▶ [THE REQUEST] Print the items between the line containing "Task: Click the right" and the line containing "Action: pos(893,41)", inclusive, reproducing each line verbatim.

▶ [RECORDS SUPPLIED]
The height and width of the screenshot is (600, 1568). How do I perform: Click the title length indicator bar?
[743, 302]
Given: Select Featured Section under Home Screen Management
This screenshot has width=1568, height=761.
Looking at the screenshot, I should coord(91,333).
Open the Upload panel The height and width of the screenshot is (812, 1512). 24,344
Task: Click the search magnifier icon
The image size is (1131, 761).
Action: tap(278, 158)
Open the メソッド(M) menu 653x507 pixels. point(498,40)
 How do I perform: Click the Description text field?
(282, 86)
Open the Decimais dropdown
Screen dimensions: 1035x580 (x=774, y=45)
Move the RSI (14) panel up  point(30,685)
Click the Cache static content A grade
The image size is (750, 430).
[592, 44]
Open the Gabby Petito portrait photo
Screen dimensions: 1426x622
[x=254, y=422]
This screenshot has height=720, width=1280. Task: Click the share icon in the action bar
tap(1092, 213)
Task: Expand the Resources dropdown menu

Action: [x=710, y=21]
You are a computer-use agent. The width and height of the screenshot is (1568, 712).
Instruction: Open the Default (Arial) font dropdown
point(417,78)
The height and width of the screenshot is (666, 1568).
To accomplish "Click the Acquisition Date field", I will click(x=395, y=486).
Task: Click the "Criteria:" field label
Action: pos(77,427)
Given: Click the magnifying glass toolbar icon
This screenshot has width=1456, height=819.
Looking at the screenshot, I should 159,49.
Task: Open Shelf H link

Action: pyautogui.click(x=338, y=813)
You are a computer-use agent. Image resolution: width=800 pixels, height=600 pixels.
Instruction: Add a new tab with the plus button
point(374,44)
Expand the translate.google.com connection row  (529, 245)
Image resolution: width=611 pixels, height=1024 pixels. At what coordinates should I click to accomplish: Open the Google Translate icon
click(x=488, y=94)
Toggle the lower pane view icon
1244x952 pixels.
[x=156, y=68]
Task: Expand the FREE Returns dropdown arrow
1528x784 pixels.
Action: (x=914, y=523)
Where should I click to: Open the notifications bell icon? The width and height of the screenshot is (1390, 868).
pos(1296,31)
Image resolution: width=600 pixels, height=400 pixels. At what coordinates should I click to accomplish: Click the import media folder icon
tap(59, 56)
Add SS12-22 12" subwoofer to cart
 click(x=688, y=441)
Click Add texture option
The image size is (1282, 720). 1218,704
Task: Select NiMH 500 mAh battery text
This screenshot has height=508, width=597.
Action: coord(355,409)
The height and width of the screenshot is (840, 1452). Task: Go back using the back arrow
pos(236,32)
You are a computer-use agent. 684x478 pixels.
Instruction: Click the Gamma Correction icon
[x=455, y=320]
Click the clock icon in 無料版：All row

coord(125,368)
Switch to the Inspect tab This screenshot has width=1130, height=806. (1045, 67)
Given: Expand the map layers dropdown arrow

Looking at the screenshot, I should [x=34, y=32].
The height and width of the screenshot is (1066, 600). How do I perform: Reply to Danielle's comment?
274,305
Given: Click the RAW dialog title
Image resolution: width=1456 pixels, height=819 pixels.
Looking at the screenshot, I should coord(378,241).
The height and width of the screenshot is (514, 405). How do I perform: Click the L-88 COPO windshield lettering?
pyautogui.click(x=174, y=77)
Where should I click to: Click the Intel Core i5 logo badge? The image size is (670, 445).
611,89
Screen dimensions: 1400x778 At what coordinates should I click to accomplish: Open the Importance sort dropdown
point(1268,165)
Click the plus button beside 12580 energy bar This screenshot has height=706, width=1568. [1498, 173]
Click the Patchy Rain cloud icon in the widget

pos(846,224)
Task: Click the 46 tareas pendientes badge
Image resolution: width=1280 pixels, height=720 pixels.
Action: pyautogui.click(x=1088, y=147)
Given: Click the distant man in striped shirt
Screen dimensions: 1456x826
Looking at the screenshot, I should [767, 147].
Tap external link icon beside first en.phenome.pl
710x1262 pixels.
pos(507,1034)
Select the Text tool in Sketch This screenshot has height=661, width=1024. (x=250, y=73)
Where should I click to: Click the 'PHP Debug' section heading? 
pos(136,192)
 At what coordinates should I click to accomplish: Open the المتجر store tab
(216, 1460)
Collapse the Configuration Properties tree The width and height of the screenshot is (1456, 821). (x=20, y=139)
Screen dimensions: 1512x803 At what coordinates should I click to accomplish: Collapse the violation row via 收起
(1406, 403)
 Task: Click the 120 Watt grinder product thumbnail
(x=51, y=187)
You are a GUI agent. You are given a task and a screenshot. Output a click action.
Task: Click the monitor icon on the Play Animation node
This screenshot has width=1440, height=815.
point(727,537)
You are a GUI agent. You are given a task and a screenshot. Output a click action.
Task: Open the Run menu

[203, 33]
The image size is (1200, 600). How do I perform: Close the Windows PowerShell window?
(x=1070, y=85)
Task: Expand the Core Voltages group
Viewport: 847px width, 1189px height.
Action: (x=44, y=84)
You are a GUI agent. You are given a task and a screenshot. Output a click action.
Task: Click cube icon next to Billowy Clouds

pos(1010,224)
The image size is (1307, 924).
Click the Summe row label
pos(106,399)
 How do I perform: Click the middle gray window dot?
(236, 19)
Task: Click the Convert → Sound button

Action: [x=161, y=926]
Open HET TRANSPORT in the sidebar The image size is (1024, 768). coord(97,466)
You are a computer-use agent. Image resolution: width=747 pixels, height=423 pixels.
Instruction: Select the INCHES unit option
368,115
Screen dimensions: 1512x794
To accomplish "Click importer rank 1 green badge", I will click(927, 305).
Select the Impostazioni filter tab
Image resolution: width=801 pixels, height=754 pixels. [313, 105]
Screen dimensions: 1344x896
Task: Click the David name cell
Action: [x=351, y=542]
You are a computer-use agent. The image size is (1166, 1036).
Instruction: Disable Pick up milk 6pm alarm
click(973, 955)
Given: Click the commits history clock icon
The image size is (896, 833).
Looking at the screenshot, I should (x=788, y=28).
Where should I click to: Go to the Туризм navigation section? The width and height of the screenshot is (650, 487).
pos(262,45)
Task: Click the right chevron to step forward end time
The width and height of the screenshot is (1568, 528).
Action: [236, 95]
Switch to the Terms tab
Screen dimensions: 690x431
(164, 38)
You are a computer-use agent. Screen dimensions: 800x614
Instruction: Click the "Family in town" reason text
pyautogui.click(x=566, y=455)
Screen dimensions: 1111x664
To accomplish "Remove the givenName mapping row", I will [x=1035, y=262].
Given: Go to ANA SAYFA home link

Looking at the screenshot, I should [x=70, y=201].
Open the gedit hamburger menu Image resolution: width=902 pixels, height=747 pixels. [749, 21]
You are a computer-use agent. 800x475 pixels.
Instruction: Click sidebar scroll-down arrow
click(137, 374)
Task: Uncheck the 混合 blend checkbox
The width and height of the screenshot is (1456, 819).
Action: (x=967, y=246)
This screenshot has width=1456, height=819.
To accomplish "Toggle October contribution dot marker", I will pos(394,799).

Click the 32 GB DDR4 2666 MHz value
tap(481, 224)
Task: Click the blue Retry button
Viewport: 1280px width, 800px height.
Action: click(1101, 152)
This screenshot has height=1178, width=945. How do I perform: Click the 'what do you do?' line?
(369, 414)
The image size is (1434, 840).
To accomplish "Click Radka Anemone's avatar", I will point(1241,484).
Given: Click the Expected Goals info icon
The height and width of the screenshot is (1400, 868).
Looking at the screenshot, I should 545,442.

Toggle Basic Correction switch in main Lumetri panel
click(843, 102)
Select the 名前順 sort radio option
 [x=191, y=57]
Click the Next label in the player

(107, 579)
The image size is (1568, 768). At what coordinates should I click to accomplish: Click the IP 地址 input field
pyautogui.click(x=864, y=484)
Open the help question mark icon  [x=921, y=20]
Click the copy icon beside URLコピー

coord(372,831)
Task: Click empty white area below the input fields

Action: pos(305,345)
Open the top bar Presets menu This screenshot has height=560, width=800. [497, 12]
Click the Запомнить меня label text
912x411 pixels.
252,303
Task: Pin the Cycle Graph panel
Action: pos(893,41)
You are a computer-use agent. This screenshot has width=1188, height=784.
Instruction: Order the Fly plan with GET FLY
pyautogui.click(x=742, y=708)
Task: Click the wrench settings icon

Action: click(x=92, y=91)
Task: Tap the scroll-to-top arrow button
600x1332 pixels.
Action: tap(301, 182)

▶ [SOLUTION FOR THIS TASK]
Task: Click the right chevron to step forward end time
The width and height of the screenshot is (1568, 528).
Action: [236, 95]
Switch to the Terms tab
Screen dimensions: 690x431
(164, 38)
You are a computer-use agent. Screen dimensions: 800x614
Instruction: Click the "Family in town" reason text
pyautogui.click(x=566, y=455)
Screen dimensions: 1111x664
To accomplish "Remove the givenName mapping row", I will [x=1035, y=262].
Given: Go to ANA SAYFA home link

Looking at the screenshot, I should [x=70, y=201].
Open the gedit hamburger menu Image resolution: width=902 pixels, height=747 pixels. [749, 21]
You are a computer-use agent. 800x475 pixels.
Instruction: Click sidebar scroll-down arrow
click(137, 374)
Task: Uncheck the 混合 blend checkbox
The width and height of the screenshot is (1456, 819).
Action: (x=967, y=246)
This screenshot has width=1456, height=819.
To accomplish "Toggle October contribution dot marker", I will pos(394,799).

Click the 32 GB DDR4 2666 MHz value
tap(481, 224)
Task: Click the blue Retry button
Viewport: 1280px width, 800px height.
Action: click(1101, 152)
This screenshot has height=1178, width=945. How do I perform: Click the 'what do you do?' line?
(369, 414)
The image size is (1434, 840).
To accomplish "Click Radka Anemone's avatar", I will point(1241,484).
Given: Click the Expected Goals info icon
The height and width of the screenshot is (1400, 868).
Looking at the screenshot, I should 545,442.

Toggle Basic Correction switch in main Lumetri panel
click(843, 102)
Select the 名前順 sort radio option
 [x=191, y=57]
Click the Next label in the player

(107, 579)
The image size is (1568, 768). At what coordinates should I click to accomplish: Click the IP 地址 input field
pyautogui.click(x=864, y=484)
Open the help question mark icon  [x=921, y=20]
Click the copy icon beside URLコピー

coord(372,831)
Task: Click empty white area below the input fields

Action: pos(305,345)
Open the top bar Presets menu This screenshot has height=560, width=800. [497, 12]
Click the Запомнить меня label text
912x411 pixels.
252,303
Task: Pin the Cycle Graph panel
Action: pos(893,41)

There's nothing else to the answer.